● **SUPPLIED INFORMATION**:

-----

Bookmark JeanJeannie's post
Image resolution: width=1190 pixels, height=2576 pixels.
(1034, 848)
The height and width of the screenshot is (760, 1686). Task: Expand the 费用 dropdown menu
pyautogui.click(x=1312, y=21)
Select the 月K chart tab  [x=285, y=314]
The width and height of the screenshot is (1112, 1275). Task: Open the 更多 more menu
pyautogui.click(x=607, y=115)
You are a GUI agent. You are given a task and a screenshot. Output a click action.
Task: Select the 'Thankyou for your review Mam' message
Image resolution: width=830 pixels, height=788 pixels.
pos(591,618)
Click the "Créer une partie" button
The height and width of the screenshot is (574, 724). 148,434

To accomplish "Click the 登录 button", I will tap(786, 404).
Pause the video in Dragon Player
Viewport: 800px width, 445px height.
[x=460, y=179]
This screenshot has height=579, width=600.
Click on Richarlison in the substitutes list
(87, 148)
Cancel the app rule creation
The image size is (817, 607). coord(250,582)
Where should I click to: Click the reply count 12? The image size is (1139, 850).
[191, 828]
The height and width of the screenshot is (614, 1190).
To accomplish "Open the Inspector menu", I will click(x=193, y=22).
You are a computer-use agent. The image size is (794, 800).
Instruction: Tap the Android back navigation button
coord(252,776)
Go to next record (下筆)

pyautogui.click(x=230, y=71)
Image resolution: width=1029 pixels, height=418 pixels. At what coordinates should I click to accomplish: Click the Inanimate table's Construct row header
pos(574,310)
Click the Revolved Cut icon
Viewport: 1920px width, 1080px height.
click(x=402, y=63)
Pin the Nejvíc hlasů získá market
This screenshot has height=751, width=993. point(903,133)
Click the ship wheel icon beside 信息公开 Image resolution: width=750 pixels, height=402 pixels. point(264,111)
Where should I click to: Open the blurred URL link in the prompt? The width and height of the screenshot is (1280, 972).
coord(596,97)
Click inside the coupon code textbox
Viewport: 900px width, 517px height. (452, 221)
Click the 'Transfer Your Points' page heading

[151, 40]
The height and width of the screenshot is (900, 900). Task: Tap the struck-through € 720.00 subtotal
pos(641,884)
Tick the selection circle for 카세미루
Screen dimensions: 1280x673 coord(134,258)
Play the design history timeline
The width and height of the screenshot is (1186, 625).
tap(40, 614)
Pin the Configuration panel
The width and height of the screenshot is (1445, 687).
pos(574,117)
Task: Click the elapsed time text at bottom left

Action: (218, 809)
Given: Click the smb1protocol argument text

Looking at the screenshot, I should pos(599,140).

-----

● **WRITTEN PROBLEM**: Please copy out every one of the rows above word for word, changing nothing.

● **SOLUTION TO THIS EXERCISE**:
Bookmark JeanJeannie's post
Image resolution: width=1190 pixels, height=2576 pixels.
(1034, 848)
The height and width of the screenshot is (760, 1686). Task: Expand the 费用 dropdown menu
pyautogui.click(x=1312, y=21)
Select the 月K chart tab  [x=285, y=314]
The width and height of the screenshot is (1112, 1275). Task: Open the 更多 more menu
pyautogui.click(x=607, y=115)
You are a GUI agent. You are given a task and a screenshot. Output a click action.
Task: Select the 'Thankyou for your review Mam' message
Image resolution: width=830 pixels, height=788 pixels.
pos(591,618)
Click the "Créer une partie" button
The height and width of the screenshot is (574, 724). 148,434

To accomplish "Click the 登录 button", I will tap(786, 404).
Pause the video in Dragon Player
Viewport: 800px width, 445px height.
[x=460, y=179]
This screenshot has height=579, width=600.
Click on Richarlison in the substitutes list
(87, 148)
Cancel the app rule creation
The image size is (817, 607). coord(250,582)
Where should I click to: Click the reply count 12? The image size is (1139, 850).
[191, 828]
The height and width of the screenshot is (614, 1190).
To accomplish "Open the Inspector menu", I will click(x=193, y=22).
You are a computer-use agent. The image size is (794, 800).
Instruction: Tap the Android back navigation button
coord(252,776)
Go to next record (下筆)

pyautogui.click(x=230, y=71)
Image resolution: width=1029 pixels, height=418 pixels. At what coordinates should I click to accomplish: Click the Inanimate table's Construct row header
pos(574,310)
Click the Revolved Cut icon
Viewport: 1920px width, 1080px height.
click(x=402, y=63)
Pin the Nejvíc hlasů získá market
This screenshot has height=751, width=993. point(903,133)
Click the ship wheel icon beside 信息公开 Image resolution: width=750 pixels, height=402 pixels. point(264,111)
Where should I click to: Open the blurred URL link in the prompt? The width and height of the screenshot is (1280, 972).
coord(596,97)
Click inside the coupon code textbox
Viewport: 900px width, 517px height. (452, 221)
Click the 'Transfer Your Points' page heading

[151, 40]
The height and width of the screenshot is (900, 900). Task: Tap the struck-through € 720.00 subtotal
pos(641,884)
Tick the selection circle for 카세미루
Screen dimensions: 1280x673 coord(134,258)
Play the design history timeline
The width and height of the screenshot is (1186, 625).
tap(40, 614)
Pin the Configuration panel
The width and height of the screenshot is (1445, 687).
pos(574,117)
Task: Click the elapsed time text at bottom left

Action: (218, 809)
Given: Click the smb1protocol argument text

Looking at the screenshot, I should pos(599,140).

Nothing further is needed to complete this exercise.